潮州料理(潮汕料理、チャオシャン)は、広東省東部の潮州・汕頭(スワトウ)・掲陽一帯で千年以上かけて磨かれてきた料理です。広東料理の兄弟分でありながら独自の存在で、その繊細さと素材へのこだわりから、しばしば**「中華のフレンチ」**とも呼ばれます。重い味付けで隠すのではなく、新鮮な海の幸の持ち味をそのまま引き出す — それが潮州料理の真髄です。
何を頼む
- 潮州風ロース鵝(卤水鹅、ルーシュイ・アー) — 醤油・氷砂糖・八角・シナモン・陳皮などで仕立てた「卤水(ルーシュイ)」の老湯(年代物の煮汁)で鵝(ガチョウ)をじっくり煮たもの。名店は何十年も煮汁を継ぎ足して守ります。鵝肝(レバー)が珍味。
- 蚝烙(ハオロー) — さつまいも澱粉でふちはカリッ、中はとろりと焼き上げる牡蠣オムレツ。潮汕の屋台の定番。
- 潮汕牛肉火鍋(潮汕牛肉火锅) — 汕頭名物。
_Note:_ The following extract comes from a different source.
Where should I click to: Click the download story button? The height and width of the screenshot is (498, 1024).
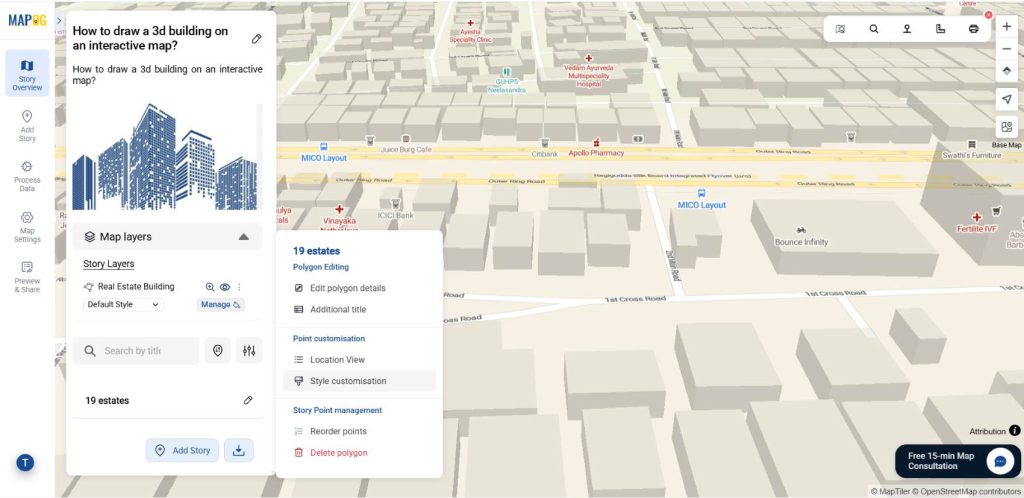click(x=239, y=450)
新鮮な牛肉を部位ごとに手切りし、澄んだスープにさっとくぐらせ、**沙茶醤(サーチャージャン)**で食べる。
- 生腌(シェンイエン) — エビやカニ、貝を醤油・にんにく・唐辛子で漬けた「潮汕の刺身」。鮮度が命の珍味。
- 魚飯(鱼饭、ユーファン) — 塩茹でして冷ました魚を常温で。素材の良さが問われる一皿。
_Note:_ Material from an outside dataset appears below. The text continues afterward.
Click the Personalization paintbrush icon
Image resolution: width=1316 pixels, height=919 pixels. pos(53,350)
- 海鮮粥(砂鍋粥) — 土鍋で炊く、カニやエビたっぷりの滋味深いお粥。
- 牛肉団子(牛肉丸) — 手で叩いて作る、弾力たっぷりの牛肉団子(汕頭名物)。
特徴
潮州料理が何より大切にするのは素材の鮮度と、控えめな味付けです。油は控えめで、湯がく・蒸す・煮込む調理が中心。決め手になるのが、卓上のつけダレの数々 — 沙茶醤、普寧豆醤、にんにく酢など、料理ごとに合うタレが添えられます。
工夫茶(くんふうちゃ)
潮汕の食事に欠かせないのが工夫茶(功夫茶)。小さな茶器で淹れる濃いウーロン茶 — とりわけ地元の**鳳凰単叢(ほうおうたんそう)**を、食前・食後に少しずつ。脂を流し、口をすっきりさせてくれます。お茶が食事の始まりと終わりを締めくくる、これも潮州文化の一部です。
どこで食べる
本場は広東省東部の潮州と汕頭(スワトウ) — 中でも汕頭は、食通が巡礼に訪れる「美食の都」。屋台から老舗まで、街そのものが食の宝庫です。本場まで行けなくても、広州・深圳・北京・上海・香港には優れた潮州料理店がたくさんあります。
有名な名店(行く前に営業時間・店舗の確認を):
- 北京 — 潮上潮(チャオシャンチャオ):世界で初めてミシュラン三つ星を獲得した潮州料理店(朝陽店)。「最高の食材で、最も大切な人をもてなす」をうたう、最高峰の潮州ファインダイニング。
- 上海 — 菁喜荟(Amazing Chinese Cuisine):洗練された潮汕料理でミシュラン二つ星。
- 広州 — 六合茶居:珠江を望む、広州の潮菜界でも一目置かれる名店(ミシュラン・プレート掲載)。
- 広州 — 迈姨潮州餐厅(マイ姨さんの潮州料理):近年人気の、見つけにくい隠れ家的な潮菜店。
- 全国 — 八合里海记(パーホーリー・ハイジー):汕頭発祥の潮汕牛肉火鍋チェーン。即殺即切の新鮮な牛肉を部位ごとに味わえ、いちばん手軽に本場の味を試せる一軒。深圳・北京・上海など各地に展開。
潮州料理は、中国の創作・伝統ファインダイニングの流れの中でも重要な位置を占めています。